Дужки обновки были снабжены проволочками, которые накрепко закручивались за уши, чтобы хозяин не потерял очки. Синдбад всё равно потерял.
Случалось, по пятницам после малой перемены отменяли занятия, и в актовом зале крутили кино. По четвергам нас предупреждали «не забудьте принести три пенса», но Лайам с Эйданом однажды забыли, но их все равно пустили, только пришлось дожидаться, пока не войдут все, кто уплатил. Мы стали дразниться, что мистер О'Коннелл нищий, не может наскрести шесть пенсов сразу, это я сам придумал так дразниться. Однако в понедельник Лайам с Эйданом деньги принесли. Но мы всё равно дразнились, и в конце концов Эйдан разревелся.
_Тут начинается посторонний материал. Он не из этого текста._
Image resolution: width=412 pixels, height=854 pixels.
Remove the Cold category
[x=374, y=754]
Хенно распоряжался кинопроектором и страшно собою гордился. Сидел за ним, как за штурвалом истребителя. Стол с проектором стоял за нашими спинами, посередине между рядами сидений. Как только свет выключали, мы, сгрудившись в проходе, подпрыгивали и в луче проектора строили пальцами разные фигуры, чаще всего лающую собачку. Тени наших рук чётко рисовались на экране. Это было лёгкое развлечение, а трудное начиналось тогда, когда наставало время вернуться на своё место. Все тебя не пускают, задерживают в проходе, пинают, на пальцы наступают, а ты ползёшь под креслами в грязи, в пылище… Блеск!
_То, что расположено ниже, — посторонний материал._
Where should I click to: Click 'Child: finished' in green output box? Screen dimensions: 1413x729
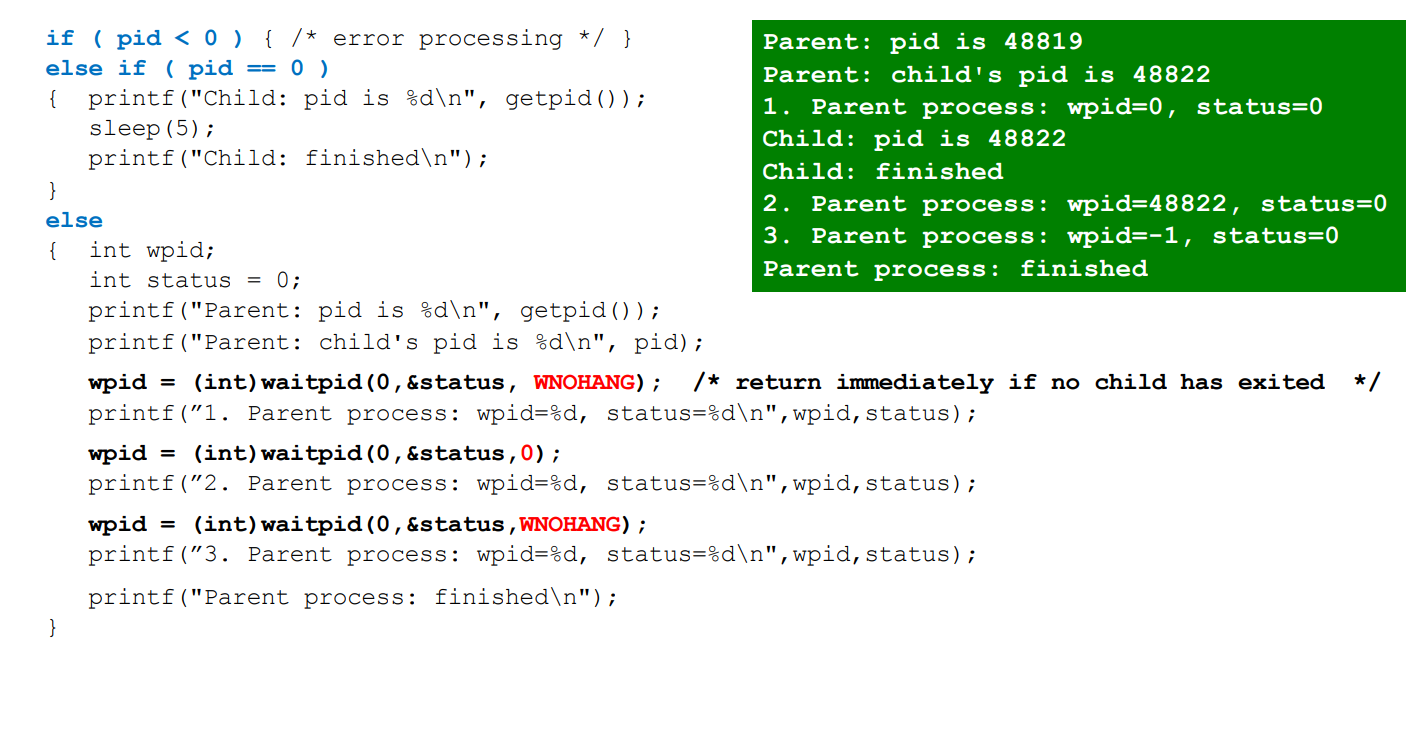tap(883, 171)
— Достаньте тетради по английскому языку.
Мы помешкали.
— Anois[14].
Мы стали доставать тетради. Мои все были обёрнуты в обои, которые остались у тети Мьюриэл после ремонта в ванной. Она тогда отдала папане рулонов десять одинаковых обоев, а папаня пошутил:
— На целый Тадж-Махал обоев накупила.
— Ш-ш-ш, — шикнула маманя.
У меня был пластмассовый трафарет для имён и названий. Патрик Кларк. Класс мистера Хеннесси. Английский язык. Руками не трогать.